Assignment for Kake

profileusmizpassion
sample-assignment_2.docx

Decision Management Systems

Title

Instructor:

Student:

Contact:

Date:

Introduction

Despite being a rising like star in the global economy, China still has many issues needing to be addressed such as political freedom, health care incompetence, environment crisis, etc. Smog is a huge concern in recent years. It is both health-related and environment-related.

On December 8, 2015, Beijing's city government issued its first red alert for pollution. They closed schools and construction sites and restricted the number of cars on the road. Ten days later, the second red alert was issued as the air pollution continued to chock the city sky. The smog problem is not only in Beijing but also has spread over other major cities across the country.

The data set in my study is combined from three data sets ( Table 1, 2 & 3 ) that are retrieved from the National Bureau of Statistics of China, which ensures the quality of the source and data itself. There are no missing values or bad records in the data set.
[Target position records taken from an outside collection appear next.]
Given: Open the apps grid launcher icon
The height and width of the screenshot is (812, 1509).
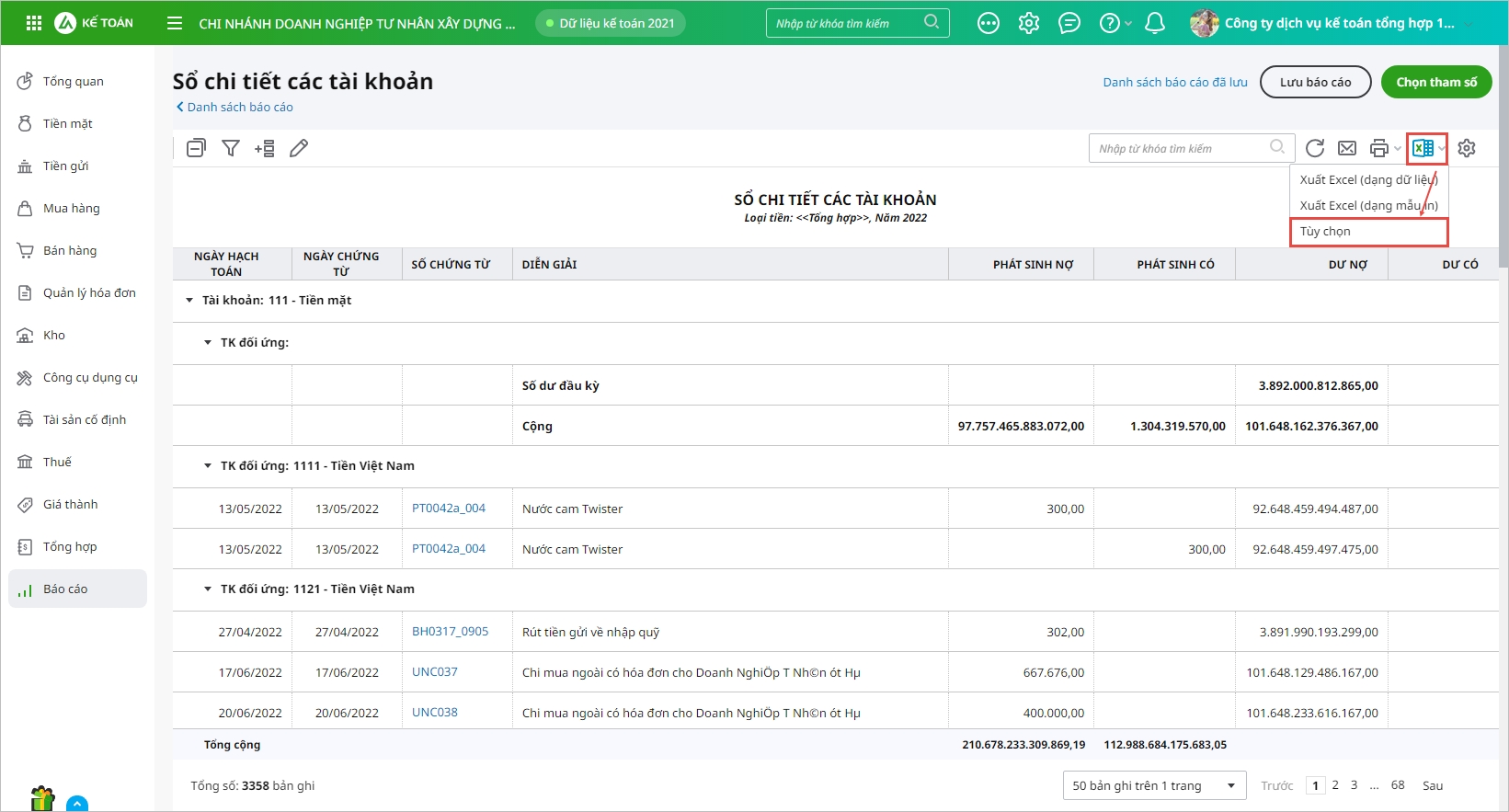Looking at the screenshot, I should coord(34,23).

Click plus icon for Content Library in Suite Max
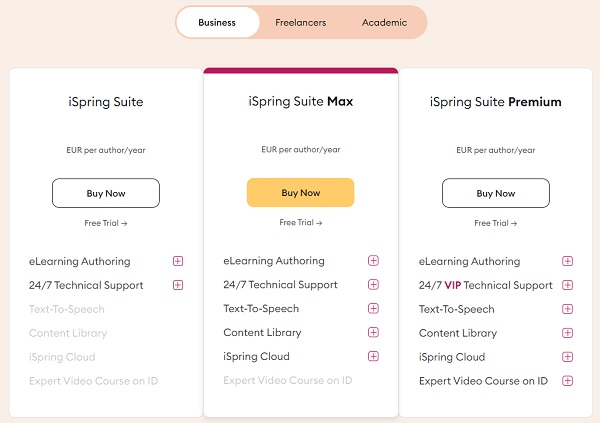pyautogui.click(x=373, y=333)
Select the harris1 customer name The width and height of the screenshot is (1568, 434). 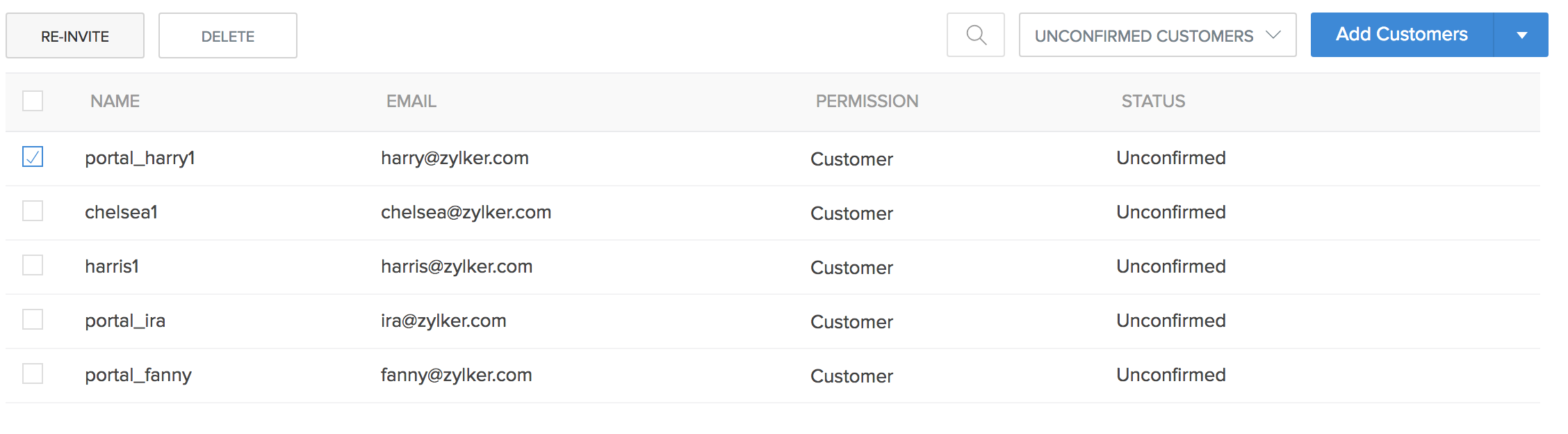[x=112, y=266]
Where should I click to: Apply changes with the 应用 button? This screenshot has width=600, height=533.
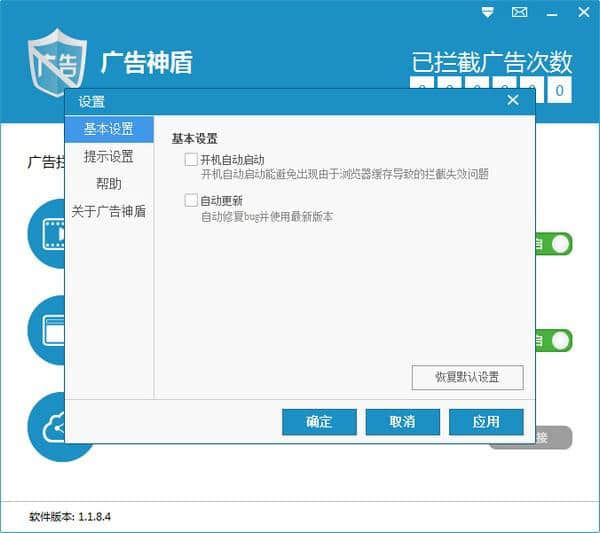[486, 421]
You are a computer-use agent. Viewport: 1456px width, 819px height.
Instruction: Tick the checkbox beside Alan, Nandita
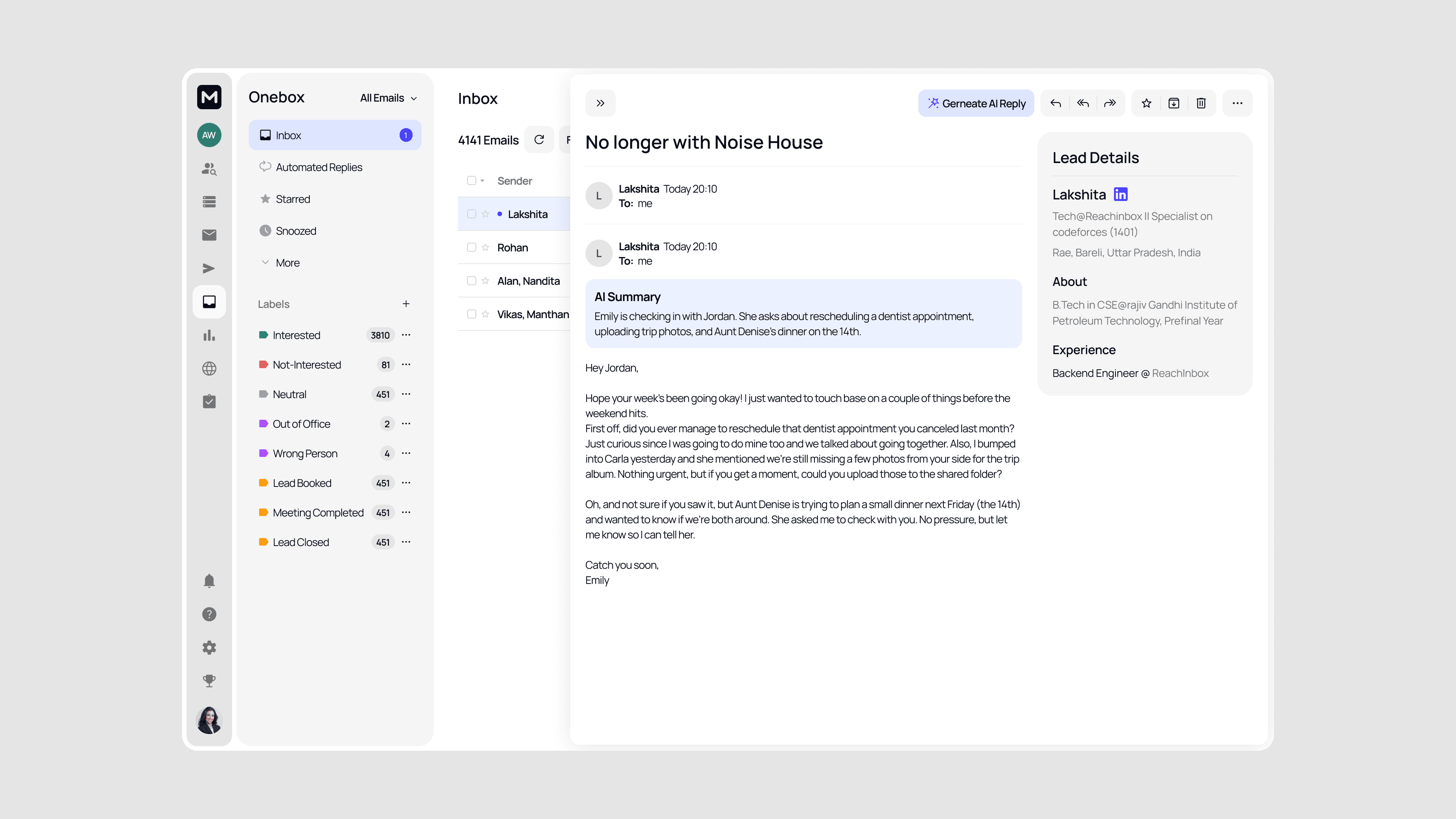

The primary data sets are Ambient Air Quality in Major Cities, Main Pollutant Emission in Waste Gas in Main Cities and Pollutant Emission in Waste Water in Main Cities.

There are a total of 21 variables in the final data set. City name serves as index and year indicates the data collection period. The targeted variable is “Days of Air Quality equal or above Grade II”. Other variables are interests as well such as, “Volume of Consumption Soot Emission”, “Annual Average Concentration of PM10”, etc. First section of data is quantitative data of chemical concentrations and the Air quality. Second section is the measurements of the emission of gas waste and third section is the records of emission of water waste. The emission of water waste might seem little related to the air quality, but it is part of the environment pollution elements. It would be useful when we explore the data in Watson Analytics to confirm that.

Data exploration

To discover all the meanings of the data variables, data exploration of Watson Analytics not only covers all data aspects but also visualizes them. Some suggested questions are good starting point.

The first question examined the volume of consumption soot emission per city. Data visualization ( Exploration Figure 1 ) shows that the City of Harbin has the highest volume of this emission then followed by the capital of China, Beijing. Nanjing is the lowest and similar to cities of Kunming and Fuzhou.

Next question provided the visualization of the living emissions of the cities ( Exploration Figure 2). The cities of Shanghai, Chongqing and Guangzhou are the top three. According to the report from the United Nations, these three cities are among the top five most populated cities in China between the years of 2010 – 2015. Therefore, the data evidently shows the high living emissions.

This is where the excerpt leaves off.